Lá em cima, estávamos com tudo sob nossos olhares. Opa, olha lá embaixo o Alonso chegando puto e batendo boca com o japonês da Honda! Corre lá na Sauber e veja o que aconteceu com o Nasr, que acabou de sair do carro esbravejando! Viu o Massa discutindo com o Verstappen na porta do banheiro? Porra, olha o que está entrando de gente lá no G, vai encher essa merda! Meu, a faixa xingando o Rosberg é muito engraçada, e o cara é de Piracicaba! Putz, começou a chover, está todo mundo colocando capa! Cara, o Hamilton passou aqui na frente com um barulho estranho demais no motor! Gente, tá fumando o carro do Vettel! Não acredito, o Pelé não tá dando a bandeirada! Caramba, olha lá o abraço do Button no pai, que coisa mais bonita! Puta que pariu, enroscou o pneu do Pérez no pit stop! Rapaz, a fila do macarrão na Ferrari tá dando a volta no quarteirão! O Bernie tá passando lá embaixo com a Gisele Bundchen!

[bannergoogle]Isso tudo e muito, muito mais, a gente via lá de cima dos boxes. Bastava colar na janela, sair no terraço, acender um cigarro e olhar. Ali, estávamos no GP. Fisicamente. Ali, sentíamos o GP. Na alma. E é absolutamente necessário que um jornalista se inunde com a alma do evento que está cobrindo. Caso contrário, nem precisa ir.

Ah, mas então por que você vai, já que é a mesma coisa que ficar em casa?

Virei sempre.

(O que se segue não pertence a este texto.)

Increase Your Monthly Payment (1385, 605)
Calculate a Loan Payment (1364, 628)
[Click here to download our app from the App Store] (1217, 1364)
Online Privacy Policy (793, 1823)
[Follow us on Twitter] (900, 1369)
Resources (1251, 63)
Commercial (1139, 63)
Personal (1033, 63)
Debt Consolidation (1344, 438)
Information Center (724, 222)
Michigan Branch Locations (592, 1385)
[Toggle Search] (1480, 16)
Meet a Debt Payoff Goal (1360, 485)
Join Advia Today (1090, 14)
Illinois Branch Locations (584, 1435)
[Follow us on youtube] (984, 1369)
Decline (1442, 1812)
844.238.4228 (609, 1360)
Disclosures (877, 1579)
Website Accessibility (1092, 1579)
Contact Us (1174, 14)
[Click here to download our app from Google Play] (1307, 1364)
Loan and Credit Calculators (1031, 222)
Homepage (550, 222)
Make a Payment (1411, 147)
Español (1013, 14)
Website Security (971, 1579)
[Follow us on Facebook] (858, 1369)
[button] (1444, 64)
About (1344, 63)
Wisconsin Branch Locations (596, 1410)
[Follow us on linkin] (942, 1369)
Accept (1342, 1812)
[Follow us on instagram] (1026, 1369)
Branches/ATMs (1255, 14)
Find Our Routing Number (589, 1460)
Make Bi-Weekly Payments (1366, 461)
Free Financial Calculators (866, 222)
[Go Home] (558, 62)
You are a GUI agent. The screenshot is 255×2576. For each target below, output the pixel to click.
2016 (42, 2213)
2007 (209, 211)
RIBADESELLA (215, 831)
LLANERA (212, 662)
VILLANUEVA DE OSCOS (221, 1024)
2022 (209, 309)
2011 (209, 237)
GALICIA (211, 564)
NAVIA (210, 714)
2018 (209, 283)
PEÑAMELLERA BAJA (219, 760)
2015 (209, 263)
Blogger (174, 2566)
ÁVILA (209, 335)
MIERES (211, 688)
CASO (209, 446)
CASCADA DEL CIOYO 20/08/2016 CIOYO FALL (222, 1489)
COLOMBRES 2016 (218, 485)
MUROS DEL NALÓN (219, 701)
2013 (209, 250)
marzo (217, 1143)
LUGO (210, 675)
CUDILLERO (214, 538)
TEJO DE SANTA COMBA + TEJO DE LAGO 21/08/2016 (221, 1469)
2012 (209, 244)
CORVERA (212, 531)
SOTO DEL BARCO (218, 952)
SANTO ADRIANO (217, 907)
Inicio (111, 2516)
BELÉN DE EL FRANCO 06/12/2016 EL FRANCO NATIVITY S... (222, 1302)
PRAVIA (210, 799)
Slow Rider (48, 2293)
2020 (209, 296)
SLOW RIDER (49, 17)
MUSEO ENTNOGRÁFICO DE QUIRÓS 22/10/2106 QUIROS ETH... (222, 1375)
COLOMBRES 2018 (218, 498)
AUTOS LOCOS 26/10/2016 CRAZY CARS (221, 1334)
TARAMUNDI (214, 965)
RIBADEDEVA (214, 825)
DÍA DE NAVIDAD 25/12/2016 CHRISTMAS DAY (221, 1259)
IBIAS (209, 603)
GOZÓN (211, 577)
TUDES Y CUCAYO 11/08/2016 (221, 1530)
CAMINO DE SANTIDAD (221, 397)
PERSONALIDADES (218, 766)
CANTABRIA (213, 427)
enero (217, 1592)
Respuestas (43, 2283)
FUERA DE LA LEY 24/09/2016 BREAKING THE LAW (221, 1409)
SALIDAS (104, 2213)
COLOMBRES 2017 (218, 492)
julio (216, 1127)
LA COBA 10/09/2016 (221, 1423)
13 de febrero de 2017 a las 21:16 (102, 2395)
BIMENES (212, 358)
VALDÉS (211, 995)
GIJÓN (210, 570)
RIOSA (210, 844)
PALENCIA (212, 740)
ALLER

Para entrevistar as pessoas, precisa estar aqui. Para ouvir as coletivas, encontrar os colegas, trocar ideias.

Mas, instalado neste buraco, percebo que o maior encanto de Interlagos se perdeu. Continuaremos a ouvir os pilotos — sempre com hora marcada –, a acompanhar as coletivas — idem –, a encontrar os colegas — cada vez em menor número –,  a trocar ideias — cada vez mais irrelevantes.

Mas, daqui, já não se vê mais nada, nada mais se observa, se nota, se repara, se percebe, se espreita, se contempla, se presencia, se testemunha.

Daqui, não se vive mais o GP.

Meninos e meninas da organização e da Prefeitura, que erro monumental vocês cometeram… Por que não ouvem as pessoas antes de fazer uma coisa dessas? Por que estragar algo tão essencial a um ofício cada vez mais mutilado e vilipendiado?

Daqui deste bunker de onde vos escrevo, meninos e meninas, simplesmente não me sinto em Interlagos. É a sensação mais esquisita do mundo.